Trecho fornecido
Agora que ficou claro que os medicamentos funcionam, afirmou, novos estudos precisam abordar qual é a melhor forma de motivar usuários de drogas, que são imprevisíveis.
O Dr. Julio Montaner, especialista em AIDS da Universidade da Columbia Britânica, que trabalha com uma grande população de usuários de drogas de Vancouver, afirmou que a novidade de que a terapia funcionou entre os usuários - é muito boa e positiva - e representa uma nova peça do quebra-cabeça.
Entretanto, afirmou, ele teme que isso possa concorrer com um orçamento governamental de saúde que já é limitado e que atualmente é dedicado a táticas comprovadas: agulhas limpas, metadona, testes e tratamentos, que envolvem a busca agressiva de todos os soropositivos da cidade, colocando-os em tratamento antirretroviral imediato, e diminuindo em 96% a chance de infectarem outra pessoa.
Contudo, Mermin do CDC afirmou que - Acho que já passamos da fase da competição entre a prevenção e o tratamento. Nem isso é para todo mundo.
Os Estados Unidos estão organizando algumas pesquisas, segundo ele, para ver se táticas anti-HIV funcionam melhor em diferentes bairros e grupos de risco.
O novo estudo pode afetar as decisões individuais dos médicos. Por exemplo, um médico com um paciente que injeta drogas pode decidir submetê-lo a um tratamento profilático com doses diárias de tenofovir, assim como alguns médicos atualmente fazem com homossexuais não infectados com muitos parceiros sexuais, ou com pacientes não infectados e com grande número de parceiros.
Não se sabe ao certo como exatamente o tenofovir protegeu os participantes, destacou Karim, uma vez que muitos compartilham agulhas e fazem sexo por dinheiro para comprar mais drogas, de forma que se envolvem em dois comportamentos de risco.
Em vista da rapidez que a AIDS se alastrou por diversos grupos de risco quando apareceu pela primeira vez nos anos 80, os pesquisadores concluíram há muito tempo que injetar sangue e compartilhar agulhas seja o comportamento mais arriscado, seguido do sexo anal e, em seguida, do vaginal - embora haja poucos dados que comprovem isso.

[Registros extraídos de um conjunto de dados]
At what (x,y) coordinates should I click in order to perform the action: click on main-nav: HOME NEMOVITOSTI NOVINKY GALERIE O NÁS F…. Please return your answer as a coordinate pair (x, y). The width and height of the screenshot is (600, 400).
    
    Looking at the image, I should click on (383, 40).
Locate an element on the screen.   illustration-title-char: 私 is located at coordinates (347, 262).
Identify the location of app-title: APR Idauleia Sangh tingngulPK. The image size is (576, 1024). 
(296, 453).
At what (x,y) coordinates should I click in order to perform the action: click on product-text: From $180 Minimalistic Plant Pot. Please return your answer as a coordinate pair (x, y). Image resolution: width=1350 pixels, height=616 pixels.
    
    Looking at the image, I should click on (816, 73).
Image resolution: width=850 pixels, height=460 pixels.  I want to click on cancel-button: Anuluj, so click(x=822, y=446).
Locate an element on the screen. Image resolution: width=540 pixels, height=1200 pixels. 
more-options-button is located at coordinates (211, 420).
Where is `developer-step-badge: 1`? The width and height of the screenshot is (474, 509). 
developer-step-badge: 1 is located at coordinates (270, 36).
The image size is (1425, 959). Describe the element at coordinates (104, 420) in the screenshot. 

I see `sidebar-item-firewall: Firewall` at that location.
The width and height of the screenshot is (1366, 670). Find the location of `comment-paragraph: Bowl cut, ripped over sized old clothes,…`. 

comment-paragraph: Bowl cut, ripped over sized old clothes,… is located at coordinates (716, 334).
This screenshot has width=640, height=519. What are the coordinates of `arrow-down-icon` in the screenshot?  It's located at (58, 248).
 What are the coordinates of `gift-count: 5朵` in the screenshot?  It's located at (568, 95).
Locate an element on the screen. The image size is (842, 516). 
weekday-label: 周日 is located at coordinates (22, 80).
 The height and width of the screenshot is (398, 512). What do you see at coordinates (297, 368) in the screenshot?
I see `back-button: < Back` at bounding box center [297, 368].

Instrução da tarefa A
Segundo o texto sobre o HIV entre usuários de drogas, por que não se sabe ao certo como o tenofovir protegeu os participantes? Responda em uma a três frases.
Instrução da tarefa B
No texto sobre o HIV entre usuários de drogas, pegue a parte que começa com as palavras que contêm "Não se sabe" e termina com "que comprovem isso." e escreva-a de novo, trocando "tenofovir" por "medicamento".
Instrução da tarefa C
Escreva a continuação do texto sobre o HIV entre usuários de drogas a partir do ponto em que ele termina.

Resultado do exercício A
Não se sabe ao certo porque muitos participantes compartilham agulhas e também fazem sexo por dinheiro para comprar mais drogas. Desse modo, eles se envolvem em dois comportamentos de risco.

Resultado do exercício B
Não se sabe ao certo como exatamente o medicamento protegeu os participantes, destacou Karim, uma vez que muitos compartilham agulhas e fazem sexo por dinheiro para comprar mais drogas, de forma que se envolvem em dois comportamentos de risco.
Em vista da rapidez que a AIDS se alastrou por diversos grupos de risco quando apareceu pela primeira vez nos anos 80, os pesquisadores concluíram há muito tempo que injetar sangue e compartilhar agulhas seja o comportamento mais arriscado, seguido do sexo anal e, em seguida, do vaginal - embora haja poucos dados que comprovem isso.

Resultado do exercício C
Por essa razão, alguns pesquisadores acreditavam ser improvável que a profilaxia pré-exposição protegeria usuários de drogas, mas ficaram felizes em saber dos bons resultados.
Como exatamente isso funciona em qualquer grupo de risco depende da forma como os resultados são analisados, mas o medicamento parece proteger usuários de drogas com a mesma intensidade em homossexuais, assim como a circuncisão para heterossexuais na África.
De acordo com o CDC quando os resultados do estudo são ajustados para levar em conta apenas os participantes que tomaram as pílulas a maior parte do tempo, os efeitos de proteção são de 92% para homens homossexuais e de quase 90% para casais nos quais um parceiro está infectado, bem como de 84% para homens e mulheres heterossexuais e de 70% para usuários de drogas.
Dois estudos realizados com mulheres heterossexuais, conhecidos como "Fem-PrEP" e "Voice", foram interrompidos rapidamente, pois mulheres que recebiam o medicamento e as que recebiam placebos eram infectadas a um ritmo similar. Análises posteriores mostram que muitas dessas mulheres não estavam tomando os medicamentos. Algumas não acreditavam que corriam risco e outras diziam que se tivessem embalagens de pílulas antirretrovirais em casa, família e amantes potenciais achariam que elas estavam infectadas e se afastariam.
Contudo, mulheres solteiras heterossexuais de outro estudo realizado em Botswana e conhecido como TDF2, foram protegidas.